Copy out the entries below word for word, covering everything from the line that contains "Show the alpha channel half-circle icon" down to the line that contains "Click the Parágrafo Aa icon", with both of those lines included. Leave the pictures out of your copy.

**EXTRACTED RECORDS:**
━━━━━━

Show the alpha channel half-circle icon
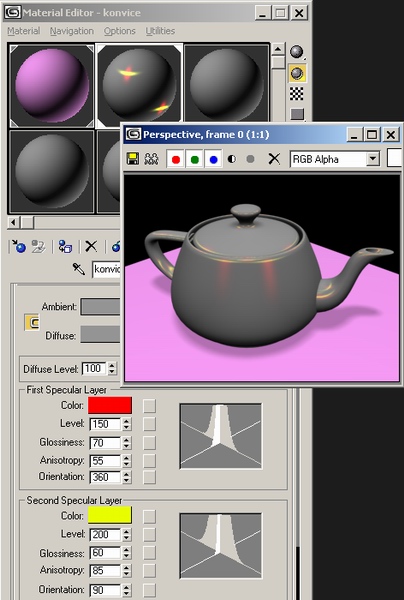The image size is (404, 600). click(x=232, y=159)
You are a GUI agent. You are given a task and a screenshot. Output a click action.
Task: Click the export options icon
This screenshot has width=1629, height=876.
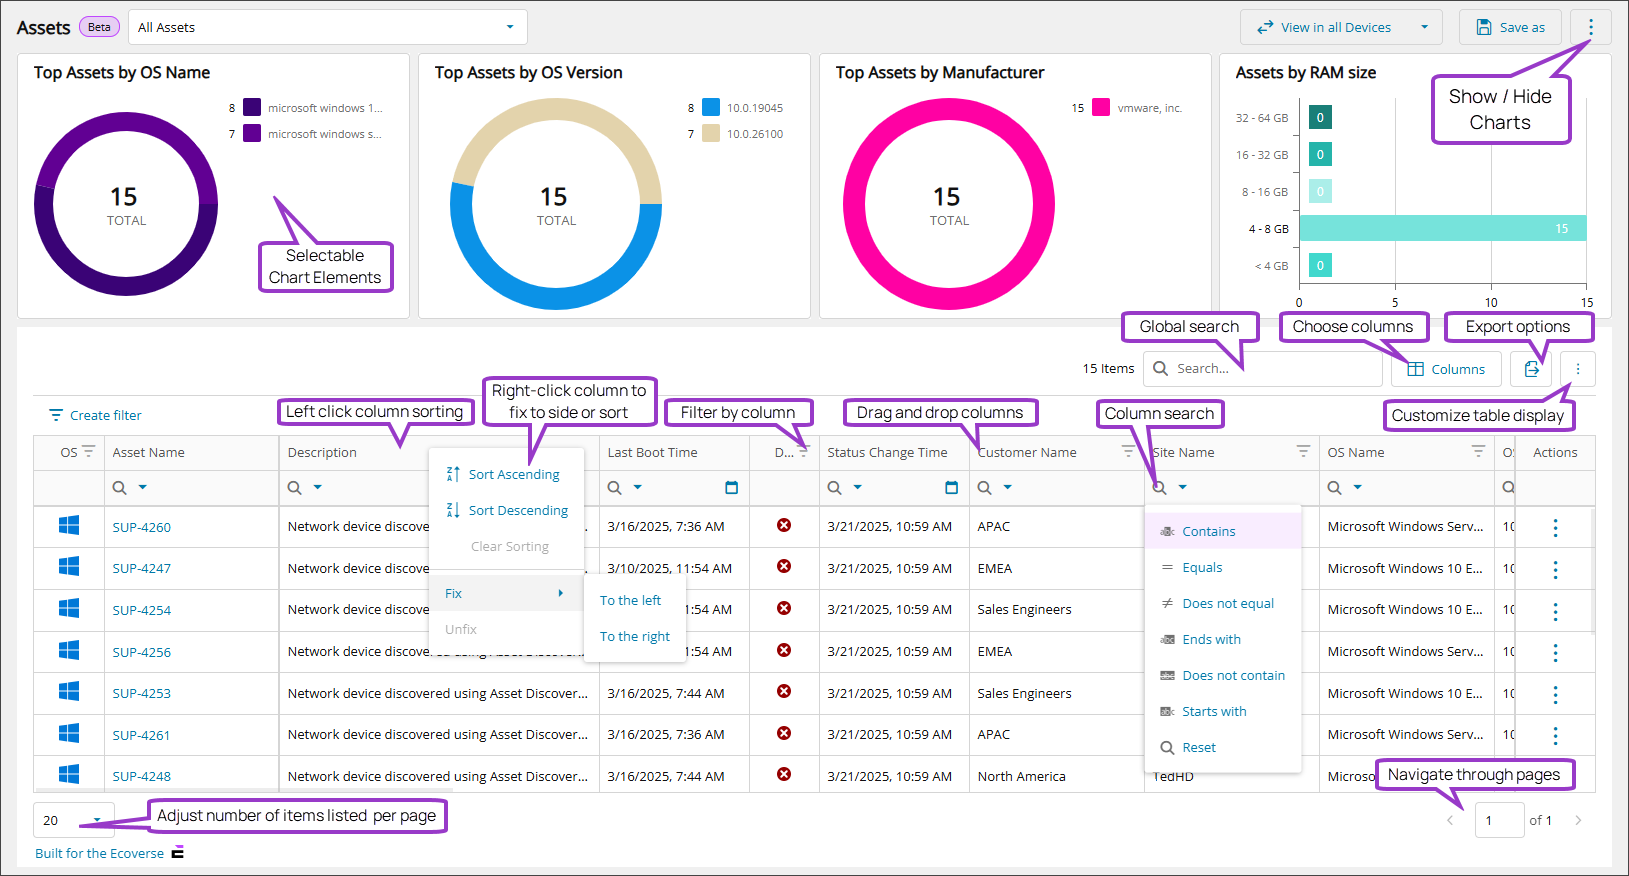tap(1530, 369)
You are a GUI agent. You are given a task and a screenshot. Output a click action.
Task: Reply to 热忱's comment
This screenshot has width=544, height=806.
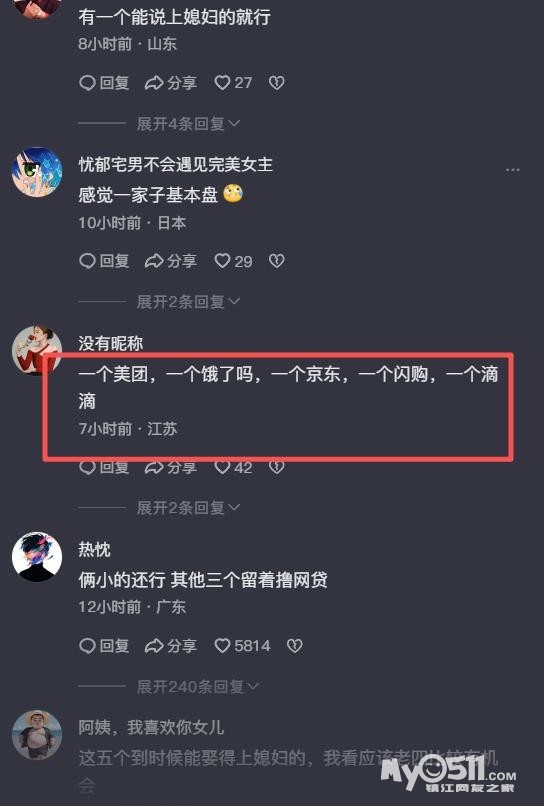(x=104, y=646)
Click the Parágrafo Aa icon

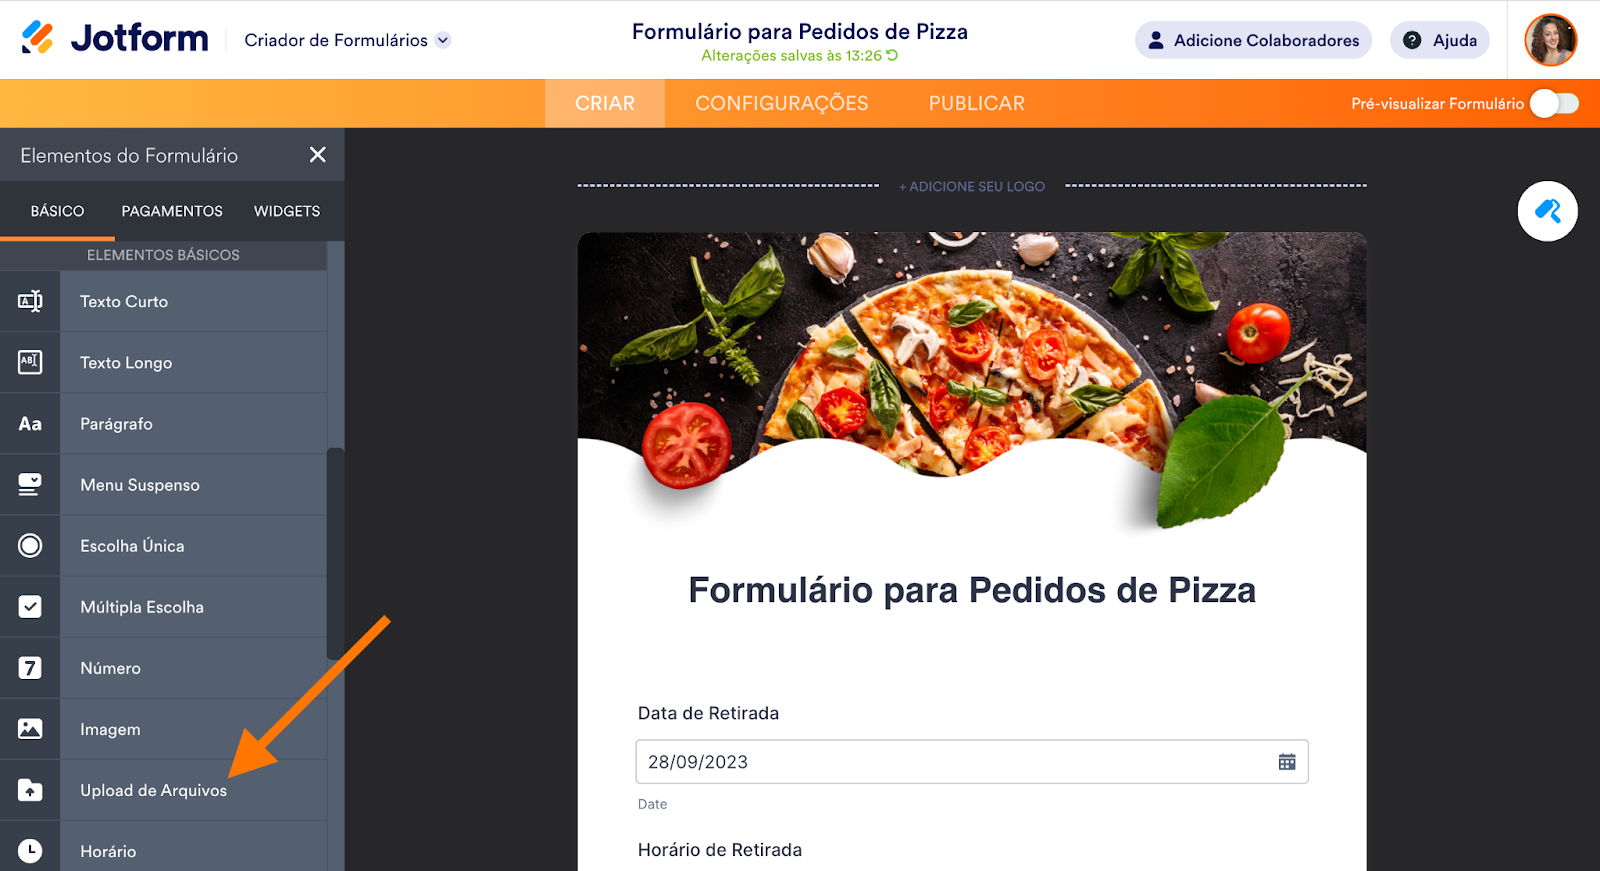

━━━━━━

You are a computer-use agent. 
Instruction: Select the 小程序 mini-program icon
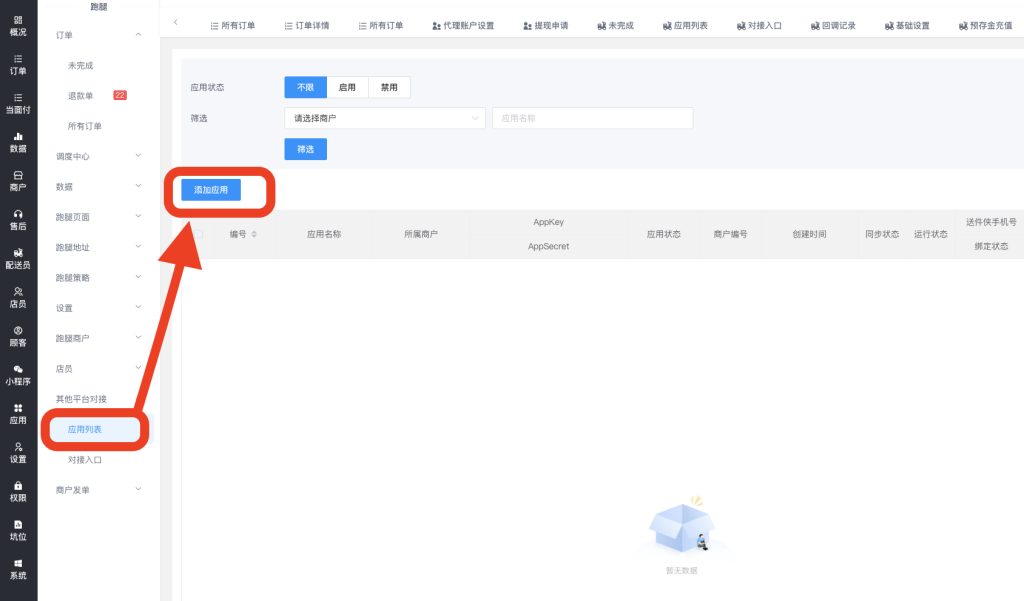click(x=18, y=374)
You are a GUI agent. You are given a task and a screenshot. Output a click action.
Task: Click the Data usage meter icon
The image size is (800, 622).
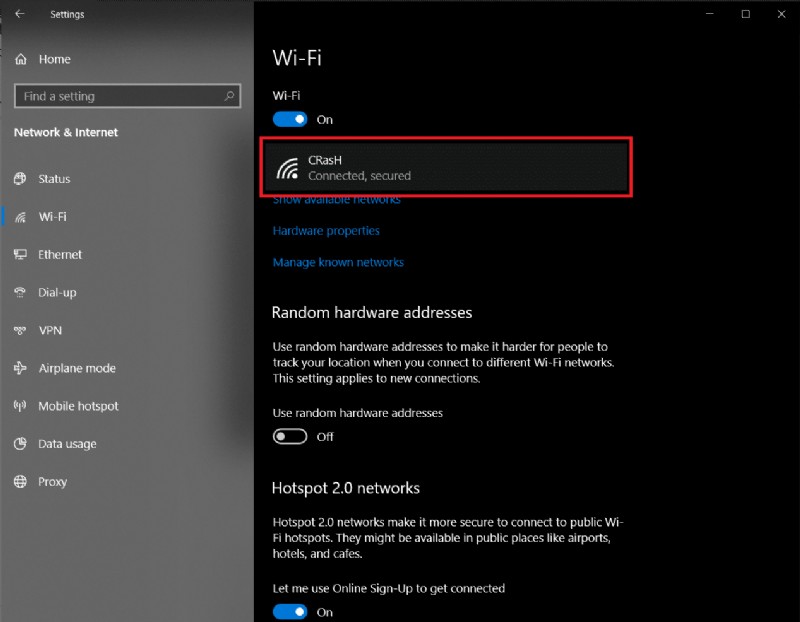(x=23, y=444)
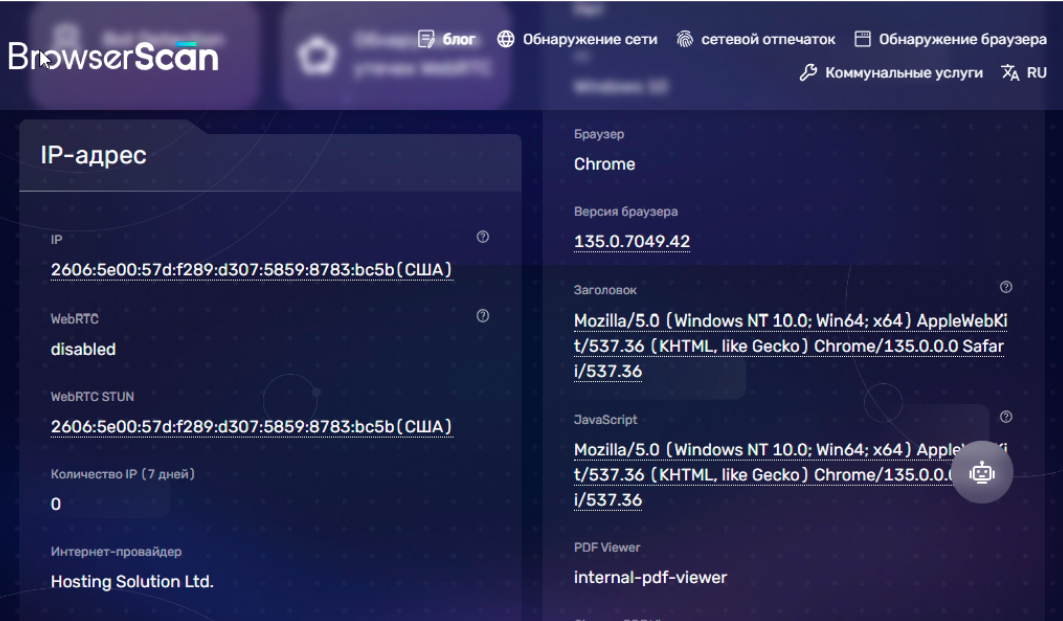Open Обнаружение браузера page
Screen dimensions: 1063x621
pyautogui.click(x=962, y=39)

━━━━━━

**TASK SOLUTION:**
Show the alpha channel half-circle icon
The image size is (404, 600). click(x=232, y=159)
You are a GUI agent. You are given a task and a screenshot. Output a click action.
Task: Click the export options icon
This screenshot has width=1629, height=876.
tap(1530, 369)
You are a GUI agent. You are given a task and a screenshot. Output a click action.
Task: Reply to 热忱's comment
This screenshot has width=544, height=806.
(x=104, y=646)
Click the Parágrafo Aa icon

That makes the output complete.